112 milliards DH rien que pour les salaires

112 milliards DH rien que pour les salaires

Le projet de loi de Finance 2019 prévoit 211 milliards DH pour les dépenses de fonctionnement

La programmation triennale du budget montre que les dépenses de fonctionnement vont atteindre à l’horizon 2021 pratiquement 222 milliards de dirhams. Une bonne partie va au paiement des salaires des fonctionnaires.

Les finances publiques vont mal et le train de vie de l’administration y est pour quelque chose. Dans le cadre du projet de loi de Finances (PLF2019), le ministère de l’Economie et des Finances s’attend à des dépenses de fonctionnement entre paiement des salaires et équipement de l’ordre de 211 milliards de dirhams. Problème, les recettes de l’Etat supportées principalement par les contribuables ne suivent pas le même rythme. Résultat: la quasi-totalité des recettes de l’Etat finance le train de vie quotidien de l’administration. Pire encore, la tutelle s’attend à un renchérissement des dépenses de fonctionnement jusqu’en 2021. En effet, la programmation triennale du budget montre que les dépenses de fonctionnement vont atteindre à l’horizon 2021 pratiquement 222 milliards de dirhams.

Une bonne partie va au paiement des salaires des fonctionnaires. Les charges du personnel devraient passer de 112 milliards de dirhams à plus de 115 milliards DH sans compter l’impact des résultats du dialogue social en cours avec les centrales syndicales. Reste à savoir comment le gouvernement pourra atteindre en 2021 l’objectif d’un déficit budgétaire de moins de 3%. Il faut préciser dans ce sens que l’Exécutif a été contraint de revoir ses prévisions concernant le déficit durant l’exercice en cours.

En effet, les responsables s’attendent à une aggravation du déficit budgétaire à 43 MMDH, soit 3,8% du PIB contre une prévision initiale de 33,4 MMDH (3% du PIB). Cette aggravation du déficit serait ainsi due à plusieurs facteurs, notamment la baisse de 3 MMDH des recettes fiscales, en raison du repli de l’IS (2,9 MMDH).

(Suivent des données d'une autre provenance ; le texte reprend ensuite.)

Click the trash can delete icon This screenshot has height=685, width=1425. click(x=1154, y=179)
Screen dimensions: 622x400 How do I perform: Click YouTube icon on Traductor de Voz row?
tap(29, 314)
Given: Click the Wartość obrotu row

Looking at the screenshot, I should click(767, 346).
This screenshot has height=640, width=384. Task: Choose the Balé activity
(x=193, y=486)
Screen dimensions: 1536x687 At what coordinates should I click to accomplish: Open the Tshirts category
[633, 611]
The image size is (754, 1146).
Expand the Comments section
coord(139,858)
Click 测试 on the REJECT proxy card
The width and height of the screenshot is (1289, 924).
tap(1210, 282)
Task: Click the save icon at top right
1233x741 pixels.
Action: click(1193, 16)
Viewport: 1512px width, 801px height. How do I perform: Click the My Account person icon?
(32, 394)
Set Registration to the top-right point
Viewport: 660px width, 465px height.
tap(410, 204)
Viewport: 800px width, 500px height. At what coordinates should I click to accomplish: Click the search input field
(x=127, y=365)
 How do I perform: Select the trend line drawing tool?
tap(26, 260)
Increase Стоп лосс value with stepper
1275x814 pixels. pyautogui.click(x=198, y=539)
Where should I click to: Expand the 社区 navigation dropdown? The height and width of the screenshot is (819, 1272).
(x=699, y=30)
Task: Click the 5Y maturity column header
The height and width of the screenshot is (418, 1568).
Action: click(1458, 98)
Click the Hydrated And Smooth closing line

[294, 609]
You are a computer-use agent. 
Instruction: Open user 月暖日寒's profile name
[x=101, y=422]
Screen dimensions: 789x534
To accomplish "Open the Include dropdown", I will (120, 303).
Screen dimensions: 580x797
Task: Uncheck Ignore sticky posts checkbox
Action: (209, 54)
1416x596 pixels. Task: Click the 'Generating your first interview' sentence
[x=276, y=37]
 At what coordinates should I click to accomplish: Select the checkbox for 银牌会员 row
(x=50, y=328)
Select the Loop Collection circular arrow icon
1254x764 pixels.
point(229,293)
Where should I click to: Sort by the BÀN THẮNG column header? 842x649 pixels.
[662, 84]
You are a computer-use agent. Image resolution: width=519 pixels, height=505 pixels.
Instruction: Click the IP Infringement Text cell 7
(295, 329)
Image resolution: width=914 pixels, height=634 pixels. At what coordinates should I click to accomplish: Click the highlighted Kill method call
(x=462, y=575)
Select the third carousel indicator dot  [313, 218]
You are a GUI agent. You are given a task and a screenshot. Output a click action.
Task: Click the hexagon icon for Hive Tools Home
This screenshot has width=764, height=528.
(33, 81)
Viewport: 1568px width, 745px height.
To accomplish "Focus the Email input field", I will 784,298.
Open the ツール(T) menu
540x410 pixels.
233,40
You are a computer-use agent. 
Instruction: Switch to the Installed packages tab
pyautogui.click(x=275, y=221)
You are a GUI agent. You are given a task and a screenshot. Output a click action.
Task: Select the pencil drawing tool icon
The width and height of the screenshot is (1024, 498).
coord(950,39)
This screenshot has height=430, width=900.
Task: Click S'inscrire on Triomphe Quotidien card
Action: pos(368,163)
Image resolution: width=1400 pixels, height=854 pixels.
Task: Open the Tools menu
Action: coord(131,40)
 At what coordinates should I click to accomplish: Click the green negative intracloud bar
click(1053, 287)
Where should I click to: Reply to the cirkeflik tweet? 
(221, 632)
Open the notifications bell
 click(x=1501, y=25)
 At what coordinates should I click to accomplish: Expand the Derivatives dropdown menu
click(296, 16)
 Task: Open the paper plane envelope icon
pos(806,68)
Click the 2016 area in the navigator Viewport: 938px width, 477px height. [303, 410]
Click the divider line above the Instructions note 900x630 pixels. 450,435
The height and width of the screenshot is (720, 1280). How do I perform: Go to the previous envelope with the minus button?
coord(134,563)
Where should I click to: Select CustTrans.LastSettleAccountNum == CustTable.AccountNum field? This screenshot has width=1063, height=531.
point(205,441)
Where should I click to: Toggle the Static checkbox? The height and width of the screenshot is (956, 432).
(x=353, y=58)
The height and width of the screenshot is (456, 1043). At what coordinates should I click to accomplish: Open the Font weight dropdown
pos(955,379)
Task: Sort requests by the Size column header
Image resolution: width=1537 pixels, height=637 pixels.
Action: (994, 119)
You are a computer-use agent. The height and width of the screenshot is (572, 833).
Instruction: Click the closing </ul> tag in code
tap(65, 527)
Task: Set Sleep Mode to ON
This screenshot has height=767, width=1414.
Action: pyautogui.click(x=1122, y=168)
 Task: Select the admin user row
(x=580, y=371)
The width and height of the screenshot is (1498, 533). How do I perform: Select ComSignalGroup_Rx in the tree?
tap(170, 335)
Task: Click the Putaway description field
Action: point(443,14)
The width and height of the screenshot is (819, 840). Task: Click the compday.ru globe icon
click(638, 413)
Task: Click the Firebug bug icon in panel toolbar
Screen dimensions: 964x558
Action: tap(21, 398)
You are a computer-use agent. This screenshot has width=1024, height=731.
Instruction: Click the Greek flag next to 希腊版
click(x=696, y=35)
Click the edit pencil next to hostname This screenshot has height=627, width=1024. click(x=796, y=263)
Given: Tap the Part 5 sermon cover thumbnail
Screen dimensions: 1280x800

Il est également question de la baisse des recettes non fiscales à cause notamment du retrait à 4,8 MMDH des dons devant être mobilisés auprès du CCG (Conseil de coopération du Golfe), contre une prévision initiale de 7 MMDH sans compter la hausse de 2,4 MMDH des émissions au titre des dépenses d’investissement. Cette situation arrive à un moment où l’Etat compte accorder plus d’intérêt aux programmes sociaux dès 2019. Pour rappel, la note de cadrage de l’élaboration de la loi de Finances avait fixé quatre axes, à savoir la priorisation des politiques sociales et des programmes de protection sociale, l’accélération du processus du dialogue social et l’appui du pouvoir d’achat des citoyens, la poursuite des grands chantiers et des stratégies sectorielles en vue de garantir les conditions de décollage économique et le soutien à l’investissement et à l’entrepreneuriat, outre la poursuite des grandes réformes.

Concrètement, le gouvernement compte à partir de l’année 2019 remédier aux dysfonctionnements enregistrés lors de la mise en œuvre du programme d’assistance médicale Ramed, tout en revoyant drastiquement le système national de la santé à travers la mise en œuvre du plan de santé 2025. Un intérêt particulier sera également accordé au secteur de l’éducation.